*Task instructions:* Reproduce verbatim the records between the line containing "Task: Tap 立即收取 to collect energy" and the end of the records, inclusive.

*Exercise inputs:*
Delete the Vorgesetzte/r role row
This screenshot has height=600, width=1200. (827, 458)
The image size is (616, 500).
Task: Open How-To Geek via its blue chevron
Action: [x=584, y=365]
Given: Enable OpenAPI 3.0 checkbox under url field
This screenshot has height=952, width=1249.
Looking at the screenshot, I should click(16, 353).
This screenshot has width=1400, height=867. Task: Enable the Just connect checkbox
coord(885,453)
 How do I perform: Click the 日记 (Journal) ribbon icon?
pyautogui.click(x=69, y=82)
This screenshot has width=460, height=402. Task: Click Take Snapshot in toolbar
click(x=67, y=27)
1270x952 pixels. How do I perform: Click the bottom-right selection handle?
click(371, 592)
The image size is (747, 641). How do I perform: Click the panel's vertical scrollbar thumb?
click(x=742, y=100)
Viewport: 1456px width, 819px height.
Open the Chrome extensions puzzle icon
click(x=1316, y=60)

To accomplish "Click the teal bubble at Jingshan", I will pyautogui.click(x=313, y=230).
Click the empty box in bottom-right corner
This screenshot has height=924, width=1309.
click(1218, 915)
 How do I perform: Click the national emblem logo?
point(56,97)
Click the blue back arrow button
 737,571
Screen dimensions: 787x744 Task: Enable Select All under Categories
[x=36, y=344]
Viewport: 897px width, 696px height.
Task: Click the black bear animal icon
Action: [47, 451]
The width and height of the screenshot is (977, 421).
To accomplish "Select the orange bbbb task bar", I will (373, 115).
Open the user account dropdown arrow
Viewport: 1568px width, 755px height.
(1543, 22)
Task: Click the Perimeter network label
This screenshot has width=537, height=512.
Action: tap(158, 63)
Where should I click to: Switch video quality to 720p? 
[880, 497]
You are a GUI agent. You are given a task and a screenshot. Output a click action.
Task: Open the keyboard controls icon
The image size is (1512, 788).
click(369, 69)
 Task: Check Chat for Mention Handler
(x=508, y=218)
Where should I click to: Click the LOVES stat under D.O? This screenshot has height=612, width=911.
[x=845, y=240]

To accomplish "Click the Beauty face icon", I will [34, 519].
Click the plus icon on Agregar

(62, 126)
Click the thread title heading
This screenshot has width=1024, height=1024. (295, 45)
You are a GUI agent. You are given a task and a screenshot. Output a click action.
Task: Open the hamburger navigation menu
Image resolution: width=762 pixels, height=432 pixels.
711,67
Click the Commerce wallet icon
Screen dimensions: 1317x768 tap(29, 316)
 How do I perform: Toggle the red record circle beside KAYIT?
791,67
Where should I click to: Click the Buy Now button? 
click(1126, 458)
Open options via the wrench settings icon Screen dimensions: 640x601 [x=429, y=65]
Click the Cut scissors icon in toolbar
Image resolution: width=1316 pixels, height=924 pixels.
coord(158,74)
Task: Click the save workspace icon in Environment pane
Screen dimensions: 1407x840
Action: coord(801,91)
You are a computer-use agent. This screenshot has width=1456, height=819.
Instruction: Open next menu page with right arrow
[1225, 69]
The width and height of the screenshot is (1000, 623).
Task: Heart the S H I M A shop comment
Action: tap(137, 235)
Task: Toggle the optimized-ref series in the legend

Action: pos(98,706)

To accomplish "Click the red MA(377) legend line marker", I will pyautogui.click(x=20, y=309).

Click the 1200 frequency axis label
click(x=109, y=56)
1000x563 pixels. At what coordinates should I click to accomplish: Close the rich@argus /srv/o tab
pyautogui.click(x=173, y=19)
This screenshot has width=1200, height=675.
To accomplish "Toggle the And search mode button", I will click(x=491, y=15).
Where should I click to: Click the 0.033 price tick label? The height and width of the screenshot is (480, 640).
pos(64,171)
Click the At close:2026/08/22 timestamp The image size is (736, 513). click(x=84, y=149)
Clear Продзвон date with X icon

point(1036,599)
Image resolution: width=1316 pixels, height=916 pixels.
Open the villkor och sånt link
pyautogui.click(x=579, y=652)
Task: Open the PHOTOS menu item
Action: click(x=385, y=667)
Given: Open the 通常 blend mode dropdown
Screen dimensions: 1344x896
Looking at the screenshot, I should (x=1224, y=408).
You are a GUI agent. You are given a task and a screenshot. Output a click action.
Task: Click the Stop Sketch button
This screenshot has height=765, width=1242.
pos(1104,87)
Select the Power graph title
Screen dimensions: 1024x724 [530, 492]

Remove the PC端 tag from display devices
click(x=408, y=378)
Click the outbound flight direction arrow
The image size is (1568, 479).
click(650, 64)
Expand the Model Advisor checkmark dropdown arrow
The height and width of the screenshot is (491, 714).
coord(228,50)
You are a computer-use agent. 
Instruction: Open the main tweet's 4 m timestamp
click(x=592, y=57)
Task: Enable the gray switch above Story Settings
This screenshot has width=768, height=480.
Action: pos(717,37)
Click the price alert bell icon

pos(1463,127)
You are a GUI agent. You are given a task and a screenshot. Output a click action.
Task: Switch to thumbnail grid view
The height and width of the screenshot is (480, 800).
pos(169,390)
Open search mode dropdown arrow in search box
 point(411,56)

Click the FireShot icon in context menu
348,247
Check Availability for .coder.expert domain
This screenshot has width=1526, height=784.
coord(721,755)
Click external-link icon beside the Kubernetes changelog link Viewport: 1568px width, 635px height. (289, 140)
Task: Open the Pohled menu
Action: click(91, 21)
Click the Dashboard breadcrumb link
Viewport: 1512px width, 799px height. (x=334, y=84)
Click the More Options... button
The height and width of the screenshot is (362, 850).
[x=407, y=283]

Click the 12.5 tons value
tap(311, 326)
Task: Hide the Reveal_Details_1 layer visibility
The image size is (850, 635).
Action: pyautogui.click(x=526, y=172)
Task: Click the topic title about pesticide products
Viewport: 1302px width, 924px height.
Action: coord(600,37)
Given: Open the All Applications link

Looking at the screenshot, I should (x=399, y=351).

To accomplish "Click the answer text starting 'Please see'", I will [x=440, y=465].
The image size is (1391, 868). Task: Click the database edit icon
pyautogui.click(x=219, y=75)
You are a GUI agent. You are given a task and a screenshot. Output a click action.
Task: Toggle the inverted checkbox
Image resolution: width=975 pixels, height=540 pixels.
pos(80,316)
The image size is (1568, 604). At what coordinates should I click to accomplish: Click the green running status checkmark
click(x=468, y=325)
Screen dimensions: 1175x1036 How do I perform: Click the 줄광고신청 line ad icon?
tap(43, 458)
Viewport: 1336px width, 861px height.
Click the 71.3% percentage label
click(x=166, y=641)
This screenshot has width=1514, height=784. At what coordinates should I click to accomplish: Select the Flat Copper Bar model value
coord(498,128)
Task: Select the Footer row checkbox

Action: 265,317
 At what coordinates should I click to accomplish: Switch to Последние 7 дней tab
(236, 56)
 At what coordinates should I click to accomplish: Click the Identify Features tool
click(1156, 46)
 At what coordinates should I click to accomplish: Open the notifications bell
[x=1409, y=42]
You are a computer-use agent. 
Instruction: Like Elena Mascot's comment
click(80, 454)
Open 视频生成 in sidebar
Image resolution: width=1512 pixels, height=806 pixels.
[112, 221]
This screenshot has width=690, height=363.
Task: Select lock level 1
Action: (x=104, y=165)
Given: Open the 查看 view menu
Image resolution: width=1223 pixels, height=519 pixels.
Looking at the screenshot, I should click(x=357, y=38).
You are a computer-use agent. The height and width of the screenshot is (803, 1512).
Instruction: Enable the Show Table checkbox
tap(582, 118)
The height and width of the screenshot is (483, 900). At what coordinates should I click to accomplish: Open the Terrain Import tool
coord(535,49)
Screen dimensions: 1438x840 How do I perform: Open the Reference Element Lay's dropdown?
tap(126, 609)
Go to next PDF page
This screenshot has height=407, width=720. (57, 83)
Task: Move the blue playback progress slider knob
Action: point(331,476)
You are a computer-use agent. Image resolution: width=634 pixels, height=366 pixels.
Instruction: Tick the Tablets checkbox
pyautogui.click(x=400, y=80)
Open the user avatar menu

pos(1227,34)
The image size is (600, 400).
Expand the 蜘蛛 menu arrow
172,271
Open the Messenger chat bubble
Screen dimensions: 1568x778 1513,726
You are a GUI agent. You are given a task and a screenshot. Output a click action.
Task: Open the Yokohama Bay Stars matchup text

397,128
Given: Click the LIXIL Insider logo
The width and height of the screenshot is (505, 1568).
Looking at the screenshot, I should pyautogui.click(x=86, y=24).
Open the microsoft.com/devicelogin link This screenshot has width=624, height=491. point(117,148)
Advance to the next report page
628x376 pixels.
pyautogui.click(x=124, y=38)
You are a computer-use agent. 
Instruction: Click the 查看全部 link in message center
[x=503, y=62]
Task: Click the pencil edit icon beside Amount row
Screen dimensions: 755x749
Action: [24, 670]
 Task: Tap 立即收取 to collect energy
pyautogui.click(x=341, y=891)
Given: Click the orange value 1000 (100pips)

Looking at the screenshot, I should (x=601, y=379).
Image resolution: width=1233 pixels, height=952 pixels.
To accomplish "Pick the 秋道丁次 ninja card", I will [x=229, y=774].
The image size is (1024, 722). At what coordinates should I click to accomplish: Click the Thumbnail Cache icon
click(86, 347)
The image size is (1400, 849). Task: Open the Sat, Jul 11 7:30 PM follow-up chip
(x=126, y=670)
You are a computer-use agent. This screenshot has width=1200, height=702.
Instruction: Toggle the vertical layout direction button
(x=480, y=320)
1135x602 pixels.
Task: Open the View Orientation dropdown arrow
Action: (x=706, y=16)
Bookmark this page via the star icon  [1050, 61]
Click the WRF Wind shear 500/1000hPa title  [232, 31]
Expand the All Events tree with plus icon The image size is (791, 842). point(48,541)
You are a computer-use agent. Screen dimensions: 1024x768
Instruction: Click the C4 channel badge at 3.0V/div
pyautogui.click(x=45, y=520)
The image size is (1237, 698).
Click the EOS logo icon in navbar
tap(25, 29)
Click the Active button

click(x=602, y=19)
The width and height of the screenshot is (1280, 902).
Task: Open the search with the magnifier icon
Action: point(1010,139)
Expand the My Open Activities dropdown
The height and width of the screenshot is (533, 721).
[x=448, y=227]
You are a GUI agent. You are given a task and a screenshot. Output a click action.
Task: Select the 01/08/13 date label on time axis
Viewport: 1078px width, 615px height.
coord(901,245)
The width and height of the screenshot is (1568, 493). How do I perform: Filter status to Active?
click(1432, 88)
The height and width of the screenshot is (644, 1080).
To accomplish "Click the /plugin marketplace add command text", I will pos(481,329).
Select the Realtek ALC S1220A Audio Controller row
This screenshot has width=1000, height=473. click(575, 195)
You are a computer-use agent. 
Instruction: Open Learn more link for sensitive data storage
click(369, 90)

*Solved problem:*
 Task: Tap 立即收取 to collect energy
pyautogui.click(x=341, y=891)
Given: Click the orange value 1000 (100pips)

Looking at the screenshot, I should (x=601, y=379).
Image resolution: width=1233 pixels, height=952 pixels.
To accomplish "Pick the 秋道丁次 ninja card", I will [x=229, y=774].
The image size is (1024, 722). At what coordinates should I click to accomplish: Click the Thumbnail Cache icon
click(86, 347)
The image size is (1400, 849). Task: Open the Sat, Jul 11 7:30 PM follow-up chip
(x=126, y=670)
You are a computer-use agent. This screenshot has width=1200, height=702.
Instruction: Toggle the vertical layout direction button
(x=480, y=320)
1135x602 pixels.
Task: Open the View Orientation dropdown arrow
Action: (x=706, y=16)
Bookmark this page via the star icon  [1050, 61]
Click the WRF Wind shear 500/1000hPa title  [232, 31]
Expand the All Events tree with plus icon The image size is (791, 842). point(48,541)
You are a computer-use agent. Screen dimensions: 1024x768
Instruction: Click the C4 channel badge at 3.0V/div
pyautogui.click(x=45, y=520)
The image size is (1237, 698).
Click the EOS logo icon in navbar
tap(25, 29)
Click the Active button

click(x=602, y=19)
The width and height of the screenshot is (1280, 902).
Task: Open the search with the magnifier icon
Action: point(1010,139)
Expand the My Open Activities dropdown
The height and width of the screenshot is (533, 721).
[x=448, y=227]
You are a GUI agent. You are given a task and a screenshot. Output a click action.
Task: Select the 01/08/13 date label on time axis
Viewport: 1078px width, 615px height.
coord(901,245)
The width and height of the screenshot is (1568, 493). How do I perform: Filter status to Active?
click(1432, 88)
The height and width of the screenshot is (644, 1080).
To accomplish "Click the /plugin marketplace add command text", I will pos(481,329).
Select the Realtek ALC S1220A Audio Controller row
This screenshot has width=1000, height=473. click(575, 195)
You are a computer-use agent. 
Instruction: Open Learn more link for sensitive data storage
click(369, 90)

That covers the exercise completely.